EPFL awarded joint Chan Zuckerberg grant for Human Cell Atlas

Data-based representation of molecular oligodendrocyte diversity in the central nervous system. Credit: Job van der Zwan (Karolinska Institute)

Data-based representation of molecular oligodendrocyte diversity in the central nervous system. Credit: Job van der Zwan (Karolinska Institute)

Continuing its investment in EPFL, the Chan Zuckerberg Initiative (CZI) has awarded a grant to the lab of Gioele La Manno, together with the Karolinska Institute and The University of Edinburgh. The collaborative research aims at new therapies for multiple sclerosis, and will be part of the Human Cell Atlas project.

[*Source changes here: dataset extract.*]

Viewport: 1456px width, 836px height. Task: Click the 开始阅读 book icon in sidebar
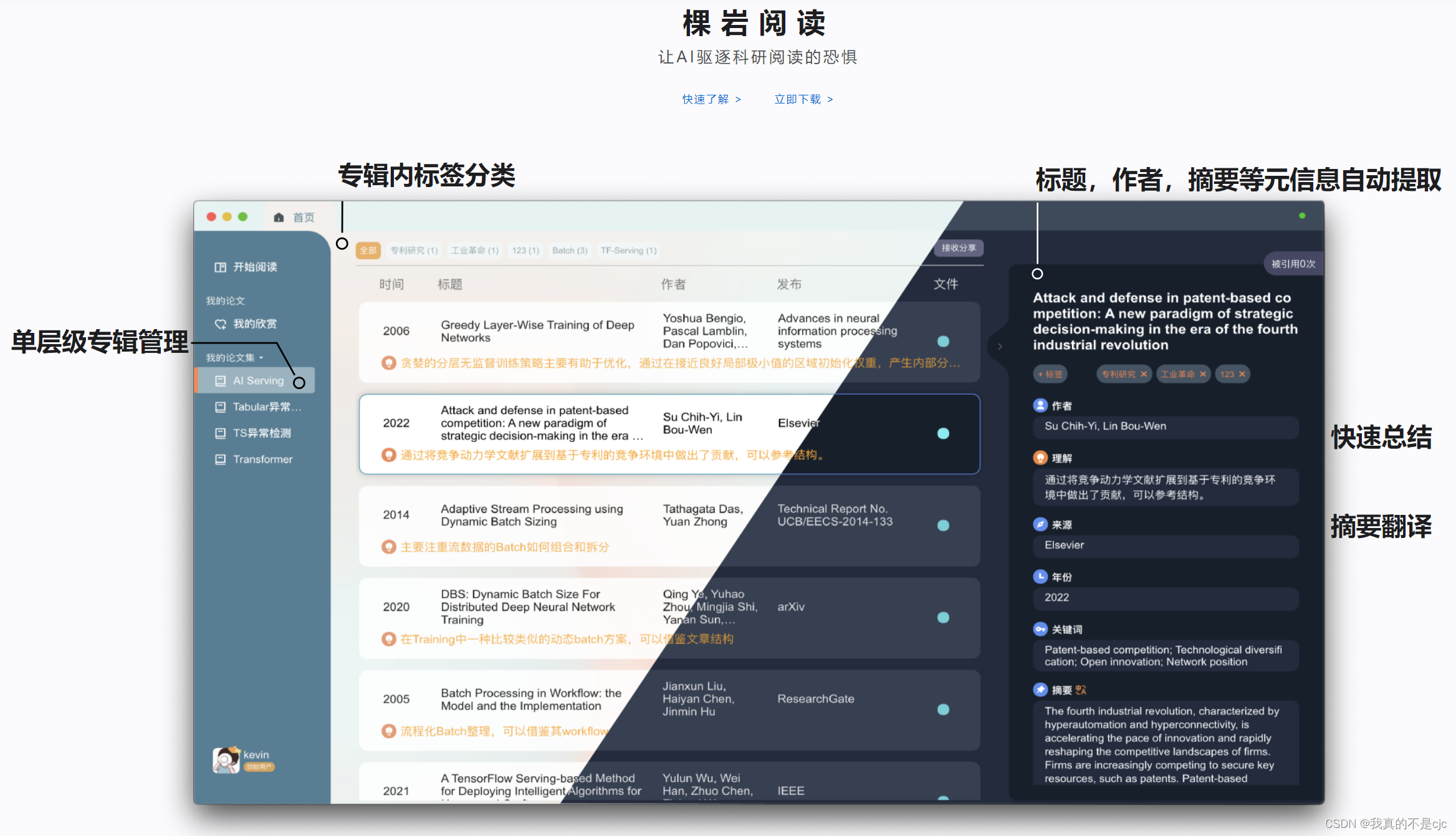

“I am very excited that the Chan Zuckerberg Initiative has sponsored this project under the umbrella of the new Seed Networks for the Human Cell Atlas program,” says Gioele La Manno, who is also EPFL’s first ELISIR Scholar. “We wanted to focus on the epigenetic state of oligodendrocyte-lineage cells, with the long-term aim of designing new therapies for inducing regeneration in multiple sclerosis.”

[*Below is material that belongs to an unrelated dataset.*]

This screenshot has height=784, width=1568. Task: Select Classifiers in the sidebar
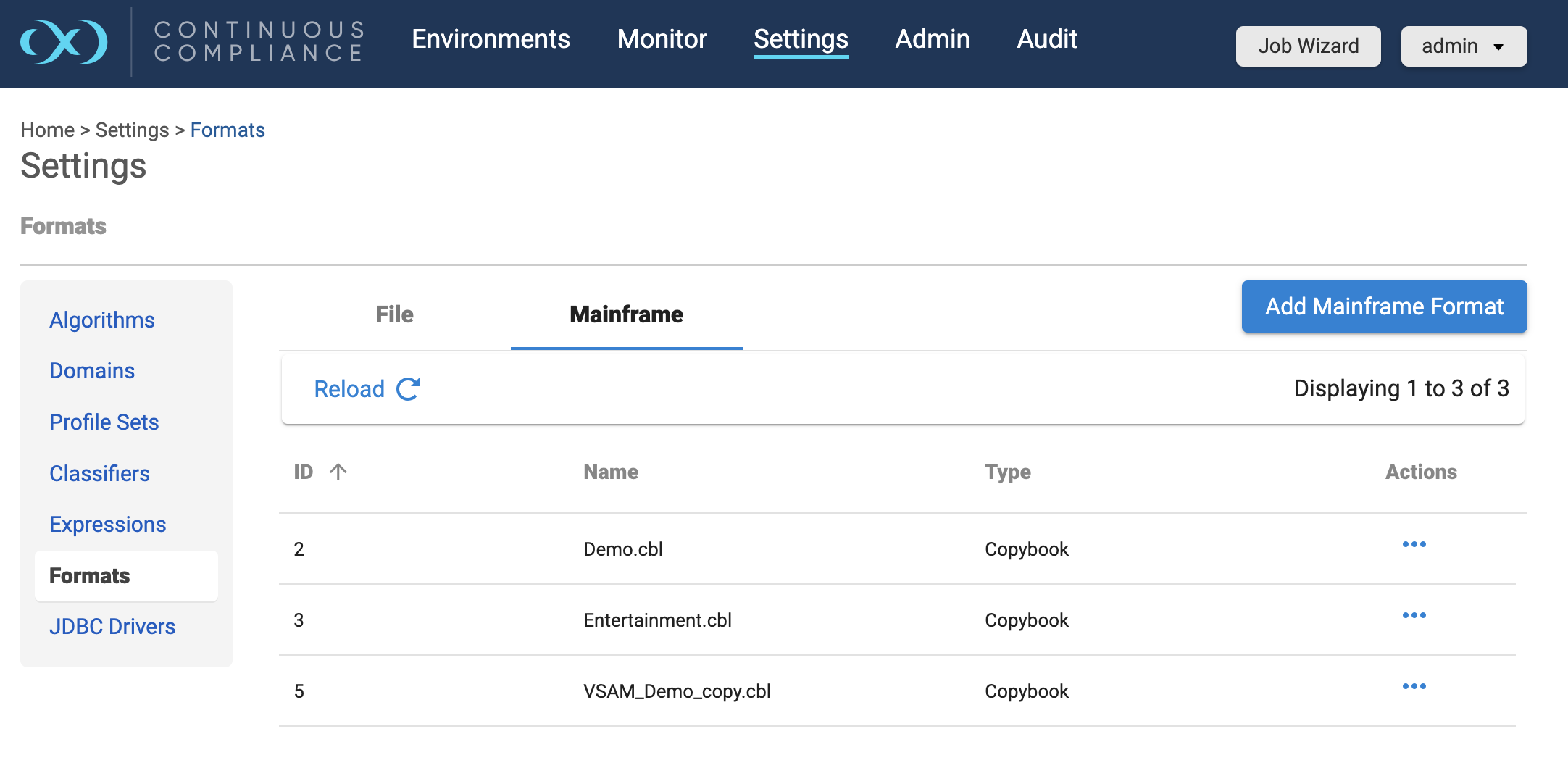(x=99, y=473)
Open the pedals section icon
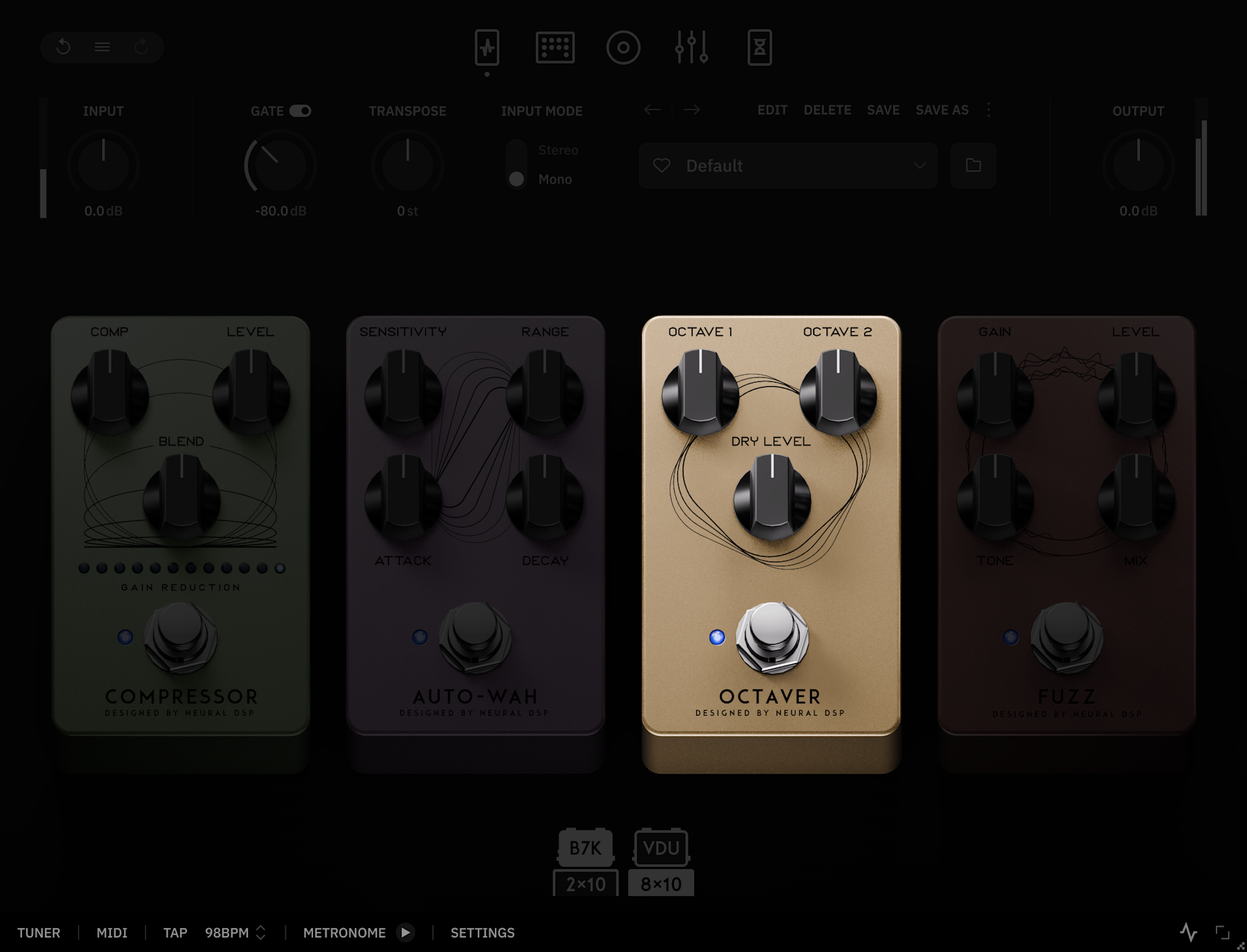The width and height of the screenshot is (1247, 952). [486, 47]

Oligodendrocytes are cells of the central nervous system. They produce fatty myelin sheaths around the long axons of neurons, supporting and insulating them, and protecting the neurons’ communication pathways.

The grant is awarded jointly with two other research groups, Gonçalo Castelo-Branco’s at the Karolinska Institute (Sweden) and Anna Williams’ at The University of Edinburgh (UK). “I am thrilled to work together with such a fantastic combination of experts in biology, clinical science, and bioinformatics, all sharing an interest for neuroscience and oligodendrocytic cells,” says La Manno. In modern biomedical science, the challenges that we face are so hard to address without drawing from different perspectives and combining efforts. So, we had the idea of building a small team as a seed for a network fueled by the Human Cell Atlas initiative.”

In line with EPFL’s Open Science Initiative, the data generated from the research will be made immediately available to the community, before being published in journals. “I am sure this open approach will bring more dynamism to our project, and I hope it will encourage new partners to join our efforts,” says La Manno.